Si… aliquod gravius esset. Ordinairement on ne payait pas de tribut à Rome, mais seulement dans les provinces. Dans les temps difficiles, lorsqu’on avait un grand besoin de beaucoup d’argent, on exigeait des tributs partout. Il pouvait donc arriver, dit Cicéron, une circonstance oùces mêmes terres auraient payé, et à Rome comme étant portées sur le compte de Décianus, et à Apollonide comme appartenant réellement à Amyntas.

XXXIII. Quantum tandem ex his horis detraheret. Il faut supposer que Décianus étant convenu d’abord avec Lélius d’accuser pour sa part Flaccus, il avait été ensuite arrangé entre eux que Décianus ne parlerait qu’à la péroraison. Il n’est point facile d’entendre tout cet endroit, où l’orateur prend souvent le ton ironique.

Sestertium vicies, 250, 000 livres. On voit ici que Luccéius, inconnu d’ailleurs, s’était joint à Lélius pour accuser Flaccus.
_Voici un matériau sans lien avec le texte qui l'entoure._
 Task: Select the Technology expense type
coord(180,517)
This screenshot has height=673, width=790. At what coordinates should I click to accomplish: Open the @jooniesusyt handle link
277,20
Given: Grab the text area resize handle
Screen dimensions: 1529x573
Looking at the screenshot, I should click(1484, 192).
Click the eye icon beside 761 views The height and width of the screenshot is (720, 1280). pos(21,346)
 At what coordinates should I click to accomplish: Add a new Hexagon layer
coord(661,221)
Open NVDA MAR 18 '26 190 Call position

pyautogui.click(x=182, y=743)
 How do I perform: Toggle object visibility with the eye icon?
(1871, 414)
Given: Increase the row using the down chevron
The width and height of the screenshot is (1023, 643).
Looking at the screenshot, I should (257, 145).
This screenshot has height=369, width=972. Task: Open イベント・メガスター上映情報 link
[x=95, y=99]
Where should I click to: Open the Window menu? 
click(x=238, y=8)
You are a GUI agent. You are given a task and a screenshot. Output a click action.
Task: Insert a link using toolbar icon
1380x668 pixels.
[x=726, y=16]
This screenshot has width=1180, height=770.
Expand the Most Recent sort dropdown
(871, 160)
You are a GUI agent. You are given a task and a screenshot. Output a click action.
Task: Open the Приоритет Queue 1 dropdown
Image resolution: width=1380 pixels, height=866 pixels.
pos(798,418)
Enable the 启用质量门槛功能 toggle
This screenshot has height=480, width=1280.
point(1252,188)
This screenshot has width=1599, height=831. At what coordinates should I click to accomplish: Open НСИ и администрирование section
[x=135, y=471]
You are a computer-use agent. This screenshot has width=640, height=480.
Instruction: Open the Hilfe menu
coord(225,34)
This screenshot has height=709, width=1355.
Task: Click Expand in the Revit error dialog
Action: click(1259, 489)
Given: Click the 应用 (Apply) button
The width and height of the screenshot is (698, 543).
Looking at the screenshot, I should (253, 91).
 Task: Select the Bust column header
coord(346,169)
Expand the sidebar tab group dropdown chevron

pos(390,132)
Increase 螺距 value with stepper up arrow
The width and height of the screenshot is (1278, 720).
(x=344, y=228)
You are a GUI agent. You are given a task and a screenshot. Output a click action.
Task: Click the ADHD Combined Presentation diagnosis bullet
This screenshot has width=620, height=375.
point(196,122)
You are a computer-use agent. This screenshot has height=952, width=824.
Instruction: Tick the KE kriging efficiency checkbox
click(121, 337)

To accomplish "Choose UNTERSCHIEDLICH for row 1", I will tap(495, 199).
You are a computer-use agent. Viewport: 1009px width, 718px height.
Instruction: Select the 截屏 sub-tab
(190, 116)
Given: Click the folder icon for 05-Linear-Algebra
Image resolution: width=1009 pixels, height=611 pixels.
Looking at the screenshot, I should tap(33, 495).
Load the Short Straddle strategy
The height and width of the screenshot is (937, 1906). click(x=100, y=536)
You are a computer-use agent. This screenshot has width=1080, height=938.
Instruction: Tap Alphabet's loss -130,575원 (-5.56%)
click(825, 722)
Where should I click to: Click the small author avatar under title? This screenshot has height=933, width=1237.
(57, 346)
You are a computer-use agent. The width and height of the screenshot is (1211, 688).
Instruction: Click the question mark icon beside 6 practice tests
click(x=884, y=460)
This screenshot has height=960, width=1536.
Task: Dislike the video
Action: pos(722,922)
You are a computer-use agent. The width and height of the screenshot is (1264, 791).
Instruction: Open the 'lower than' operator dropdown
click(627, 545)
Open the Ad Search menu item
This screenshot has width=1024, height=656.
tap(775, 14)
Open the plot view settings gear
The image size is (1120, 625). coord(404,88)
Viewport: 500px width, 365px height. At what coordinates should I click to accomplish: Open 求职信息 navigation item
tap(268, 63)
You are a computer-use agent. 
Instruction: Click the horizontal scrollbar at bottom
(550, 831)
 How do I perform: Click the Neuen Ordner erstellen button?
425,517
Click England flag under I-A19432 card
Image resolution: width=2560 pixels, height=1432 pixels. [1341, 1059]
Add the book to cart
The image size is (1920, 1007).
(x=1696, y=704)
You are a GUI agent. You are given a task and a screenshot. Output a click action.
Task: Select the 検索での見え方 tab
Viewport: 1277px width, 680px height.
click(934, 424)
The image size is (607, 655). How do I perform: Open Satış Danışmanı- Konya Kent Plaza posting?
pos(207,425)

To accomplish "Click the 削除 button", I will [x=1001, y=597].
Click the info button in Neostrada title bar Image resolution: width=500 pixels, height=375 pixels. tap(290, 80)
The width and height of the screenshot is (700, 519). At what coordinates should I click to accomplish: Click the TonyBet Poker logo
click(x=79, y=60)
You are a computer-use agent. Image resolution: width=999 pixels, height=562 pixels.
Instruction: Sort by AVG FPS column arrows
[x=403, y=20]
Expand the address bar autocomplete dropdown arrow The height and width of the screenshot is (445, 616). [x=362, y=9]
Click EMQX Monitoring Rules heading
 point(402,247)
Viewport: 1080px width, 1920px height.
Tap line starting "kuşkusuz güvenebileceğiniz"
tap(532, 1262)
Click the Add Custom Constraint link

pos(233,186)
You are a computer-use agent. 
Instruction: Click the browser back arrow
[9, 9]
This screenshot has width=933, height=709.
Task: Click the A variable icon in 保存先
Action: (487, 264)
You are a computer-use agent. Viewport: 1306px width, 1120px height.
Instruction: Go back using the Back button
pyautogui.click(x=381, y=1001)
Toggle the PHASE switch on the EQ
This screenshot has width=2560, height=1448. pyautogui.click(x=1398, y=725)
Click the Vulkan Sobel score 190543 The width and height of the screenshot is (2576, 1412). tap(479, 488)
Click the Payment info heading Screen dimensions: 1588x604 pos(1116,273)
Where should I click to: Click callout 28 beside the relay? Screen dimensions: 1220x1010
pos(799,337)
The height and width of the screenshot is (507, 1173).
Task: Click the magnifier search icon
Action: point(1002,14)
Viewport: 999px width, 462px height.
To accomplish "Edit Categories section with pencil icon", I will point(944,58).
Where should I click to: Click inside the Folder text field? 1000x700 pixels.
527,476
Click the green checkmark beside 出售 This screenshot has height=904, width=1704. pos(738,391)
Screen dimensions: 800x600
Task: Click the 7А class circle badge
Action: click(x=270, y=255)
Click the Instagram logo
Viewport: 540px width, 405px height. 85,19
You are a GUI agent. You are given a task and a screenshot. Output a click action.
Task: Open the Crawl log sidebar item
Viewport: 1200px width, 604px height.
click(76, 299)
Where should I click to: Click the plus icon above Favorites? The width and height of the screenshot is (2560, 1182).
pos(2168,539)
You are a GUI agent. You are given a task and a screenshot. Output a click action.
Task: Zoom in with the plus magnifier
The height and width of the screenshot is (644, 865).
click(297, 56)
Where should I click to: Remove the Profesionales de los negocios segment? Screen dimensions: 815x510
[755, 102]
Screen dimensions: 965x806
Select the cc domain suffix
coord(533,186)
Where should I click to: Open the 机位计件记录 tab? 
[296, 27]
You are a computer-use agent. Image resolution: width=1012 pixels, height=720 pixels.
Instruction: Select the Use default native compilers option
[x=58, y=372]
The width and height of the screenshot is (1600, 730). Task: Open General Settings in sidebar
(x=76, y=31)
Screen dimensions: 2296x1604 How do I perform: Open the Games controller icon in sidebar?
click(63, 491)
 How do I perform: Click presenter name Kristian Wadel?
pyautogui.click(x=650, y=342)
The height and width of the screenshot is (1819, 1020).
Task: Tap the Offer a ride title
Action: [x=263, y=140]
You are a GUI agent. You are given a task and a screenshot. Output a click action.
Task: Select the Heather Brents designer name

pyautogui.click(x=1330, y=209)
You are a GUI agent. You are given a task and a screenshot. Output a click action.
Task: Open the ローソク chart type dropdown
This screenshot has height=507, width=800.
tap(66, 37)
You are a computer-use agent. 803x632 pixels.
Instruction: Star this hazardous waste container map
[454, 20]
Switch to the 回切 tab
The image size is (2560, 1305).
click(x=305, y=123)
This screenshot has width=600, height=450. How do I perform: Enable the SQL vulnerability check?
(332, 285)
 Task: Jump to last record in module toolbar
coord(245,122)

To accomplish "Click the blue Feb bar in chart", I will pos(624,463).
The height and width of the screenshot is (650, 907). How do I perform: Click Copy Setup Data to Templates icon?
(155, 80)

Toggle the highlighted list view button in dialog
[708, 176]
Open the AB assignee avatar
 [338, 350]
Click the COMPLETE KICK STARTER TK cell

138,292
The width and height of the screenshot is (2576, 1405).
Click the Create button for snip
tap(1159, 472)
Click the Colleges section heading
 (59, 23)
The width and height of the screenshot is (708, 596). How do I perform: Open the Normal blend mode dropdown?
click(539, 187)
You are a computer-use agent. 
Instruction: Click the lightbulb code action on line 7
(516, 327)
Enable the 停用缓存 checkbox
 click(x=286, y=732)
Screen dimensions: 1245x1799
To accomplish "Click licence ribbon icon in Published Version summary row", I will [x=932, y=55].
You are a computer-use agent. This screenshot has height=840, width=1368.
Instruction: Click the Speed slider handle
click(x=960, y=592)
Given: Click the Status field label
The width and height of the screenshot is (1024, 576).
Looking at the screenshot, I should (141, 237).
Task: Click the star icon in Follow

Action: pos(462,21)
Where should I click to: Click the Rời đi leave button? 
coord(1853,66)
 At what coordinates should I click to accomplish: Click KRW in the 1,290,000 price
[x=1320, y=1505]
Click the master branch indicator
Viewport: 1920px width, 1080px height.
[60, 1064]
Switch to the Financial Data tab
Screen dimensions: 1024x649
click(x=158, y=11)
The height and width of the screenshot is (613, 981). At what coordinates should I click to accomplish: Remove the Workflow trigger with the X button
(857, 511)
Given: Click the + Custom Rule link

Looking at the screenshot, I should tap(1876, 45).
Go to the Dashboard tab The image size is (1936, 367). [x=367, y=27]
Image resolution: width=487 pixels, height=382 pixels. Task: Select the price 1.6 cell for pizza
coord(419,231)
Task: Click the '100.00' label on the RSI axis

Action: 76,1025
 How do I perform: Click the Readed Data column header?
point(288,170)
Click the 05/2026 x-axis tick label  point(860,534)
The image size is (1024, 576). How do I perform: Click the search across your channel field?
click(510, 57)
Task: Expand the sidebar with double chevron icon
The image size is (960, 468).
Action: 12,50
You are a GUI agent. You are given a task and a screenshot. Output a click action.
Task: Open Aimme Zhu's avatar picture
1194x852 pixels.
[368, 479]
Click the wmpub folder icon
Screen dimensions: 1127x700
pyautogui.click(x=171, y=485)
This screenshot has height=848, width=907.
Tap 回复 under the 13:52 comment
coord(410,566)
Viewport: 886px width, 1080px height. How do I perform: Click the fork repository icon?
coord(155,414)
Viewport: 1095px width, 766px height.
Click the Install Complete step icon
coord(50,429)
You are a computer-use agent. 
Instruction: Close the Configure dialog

XXXIV. Usu an coemtione. Ce sont deux des trois manières différentes de contracter mariage, en usage chez les Romains. Usus était lorsqu’une fille avait habité un an entier avec un homme, dans la vue du mariage, sans s’absenter plus de deux nuits : elle en devenait l’épouse par une sorte de prescription, usus, sans qu’il fût besoin de nouvelles formalités. Coemtio, mariage qui se contractait par une espèce d’achat. La femme était mise entre les mains du mari, qui lui donnait quelques pièces de monnaie, seulement pour la forme ; par là elle était censée achetée. La troisième manière était la confarréation.

In prætermittendis provinciis. On sait que Cicéron se démit de la province qu’il avait échangée, étant consul, avec son collègue. Il en prit une par la suite, mais malgré lui.

XXXVI. L. Flatco reddita est. Ce jeune Flaecus, présent à la cause, était sans doute parent de notre Flaccus. On ne sait pas quel il était, ni à quel titre il était aussi héritier de Valéria.

Talenta quinquaginta, 150, 000 liv. Un savant propose de lire quarante au lieu de cinquante, c’est-à-dire 120, 000 liv. au lieu de 150, 000 liv. Il voudrait lire ensuite neuf cent soixante mille sesterces, au lieu de neuf cent mille, c’est-à-dire 120, 000 liv. au lieu de 1, 125, 000. liv. Alors Falcidius aurait remis à Flaccus une somme pareille à celle qu’il aurait remise à Globulus, tantam pecuniam. Je suis entièrement de l’avis de ce savant. Pour entendre tout cet endroit, il faut supposer que Flaccus, trouvant que Faltidius n’avait pas acheté à leur valeur les récoltes des Tralliens, lui fit donner une somme pareille à celle qu’il avait remise à Globulus ; de sorte que Falcidius alors gagnait moins qu’il n’aurait gagné. (Note d’Auger.)

XXXVII. H-S. Nongentis millibus, 112, 500 liv.

Cur Albanum. Il était inutile de vendre sa terre d’Albe pour remettre à Flaccus la somme qu’il lui demandait ; il suffisait de lui abandonner une partie de son gain.

XL. Et Cælio. Peut-être, au lieu de Célius, qui ne se trouve nulle part dans ce qui précède, faudrait-il lire Sextilius.

XL. O Nonæ ille decembres. Nones de décembre, jour où, après la harangue de Cicéron, le sénat rendit un décret qui condamnait à mort les conjurés.